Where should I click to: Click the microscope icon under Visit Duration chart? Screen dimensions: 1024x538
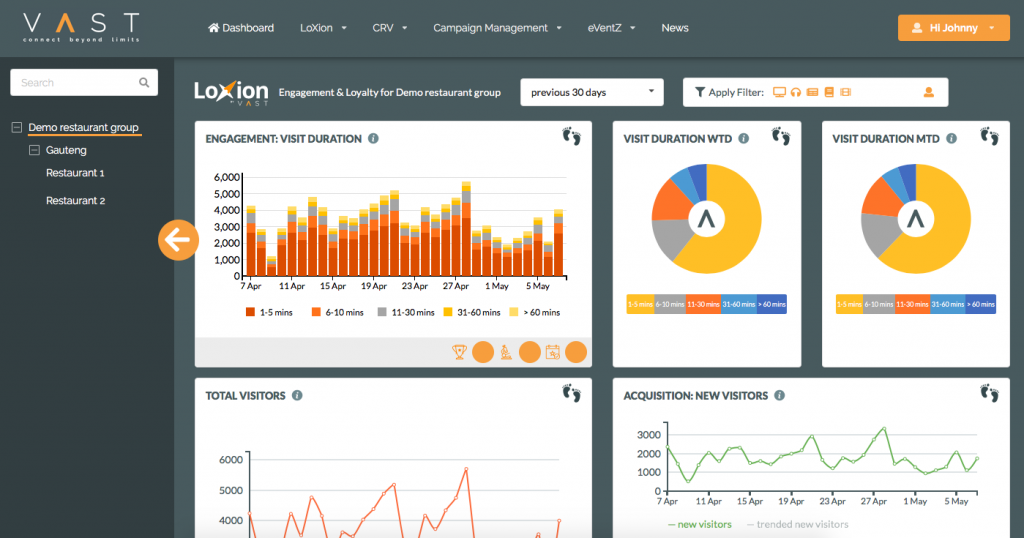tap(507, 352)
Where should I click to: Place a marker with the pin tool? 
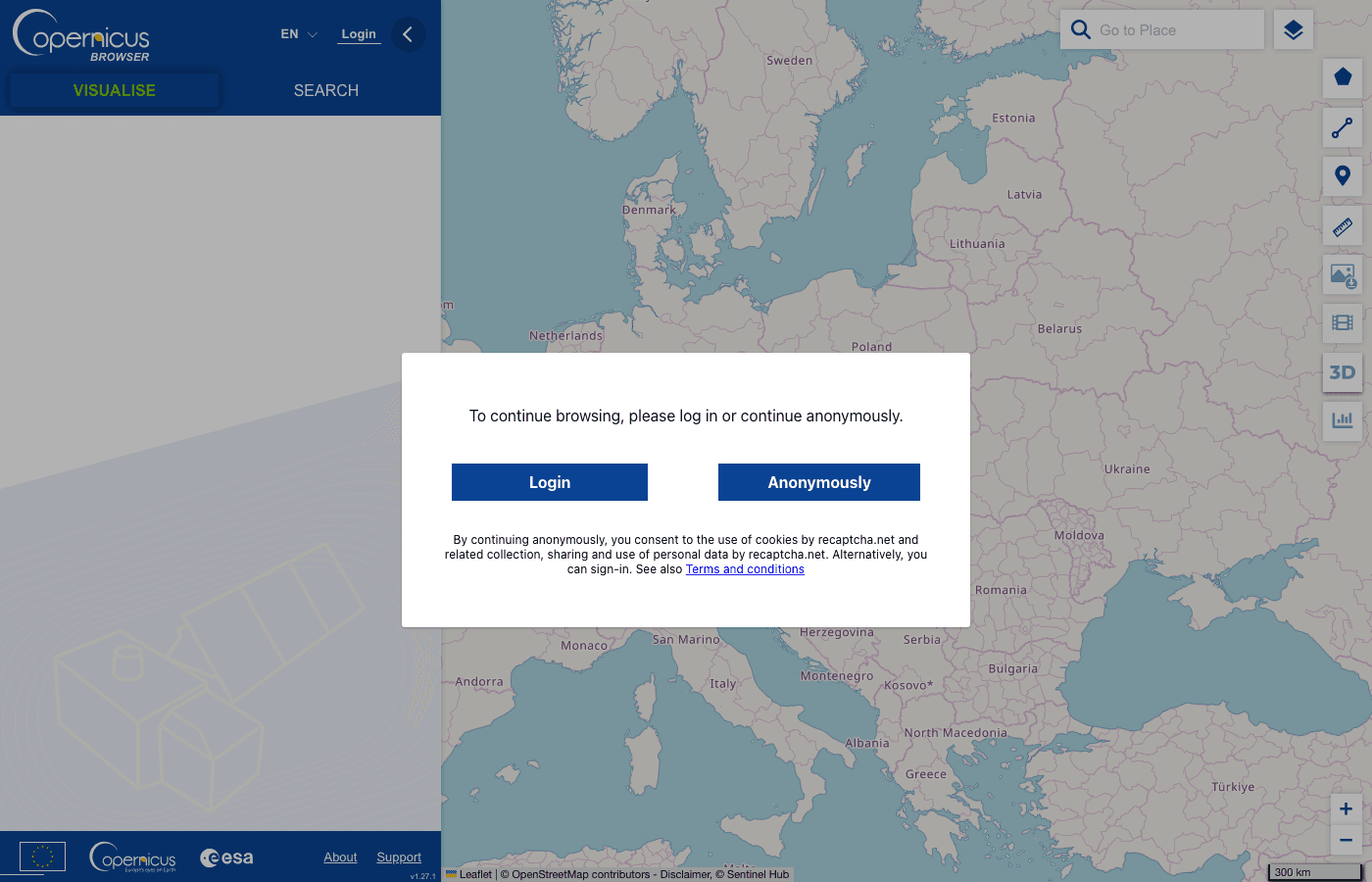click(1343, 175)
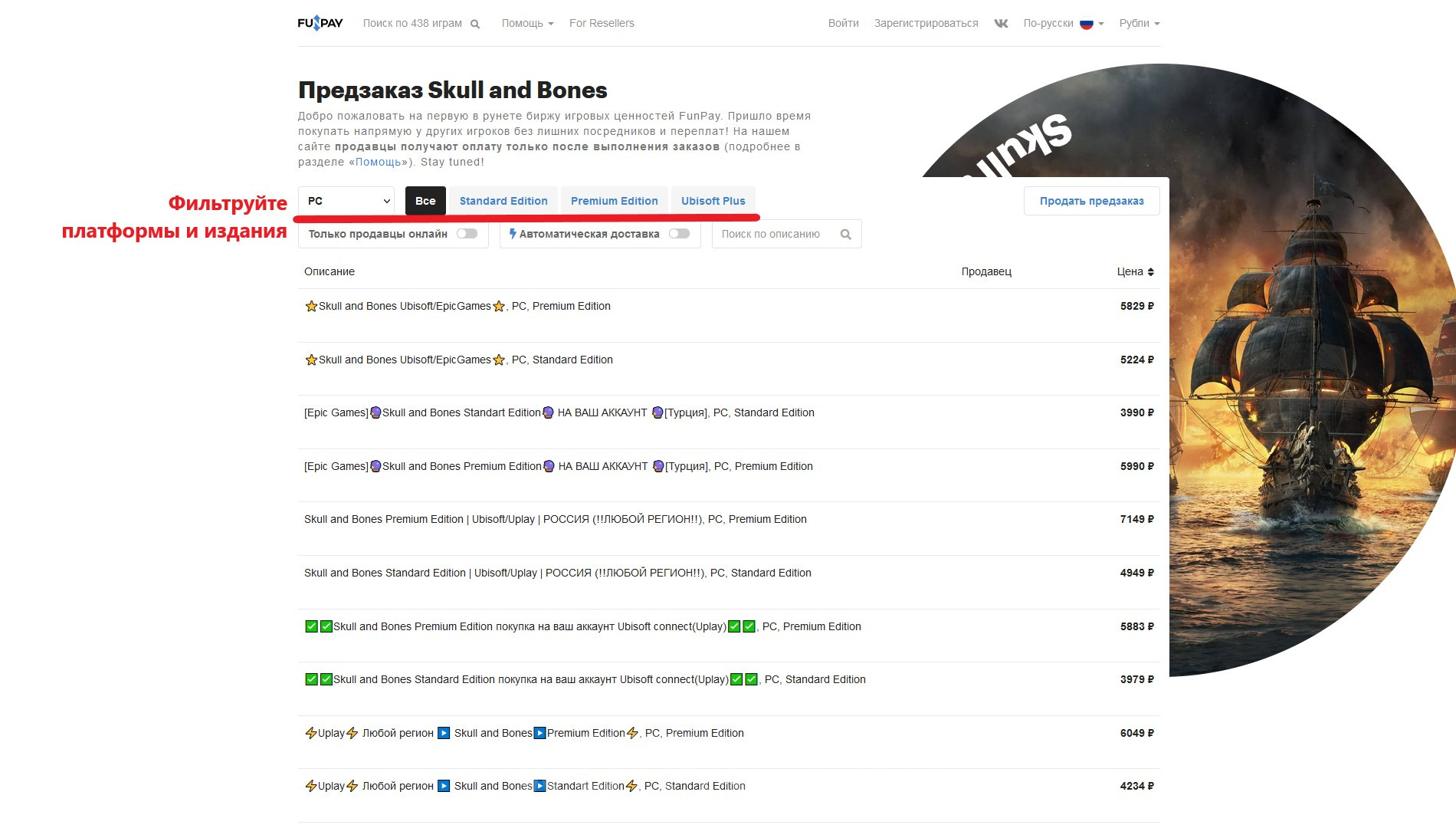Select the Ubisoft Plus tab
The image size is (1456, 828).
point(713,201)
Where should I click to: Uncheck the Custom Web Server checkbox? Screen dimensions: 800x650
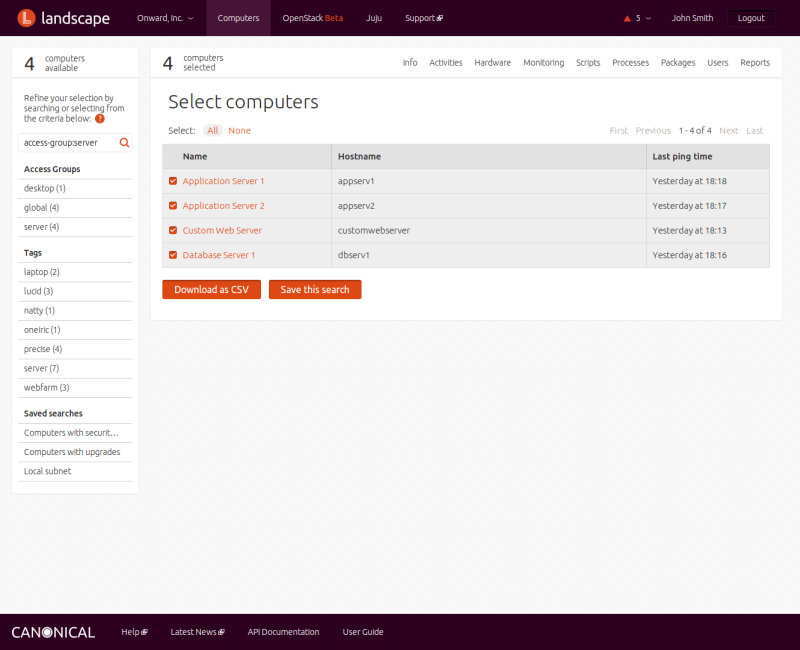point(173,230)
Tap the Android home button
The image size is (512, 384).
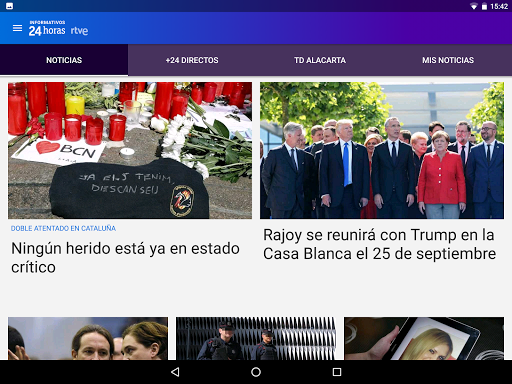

-=-=-=-=-

Please transcribe exactly the lines from the start of the records through the line containing "Tap the Android home button", leaving the pictures out.

Where should I click to: Click the microscope icon under Visit Duration chart? Screen dimensions: 1024x538
tap(507, 352)
Where should I click to: Place a marker with the pin tool? 
click(1343, 175)
Select the Ubisoft Plus tab
The image size is (1456, 828).
point(713,201)
Where should I click to: Uncheck the Custom Web Server checkbox? Screen dimensions: 800x650
point(173,230)
Tap the Android home button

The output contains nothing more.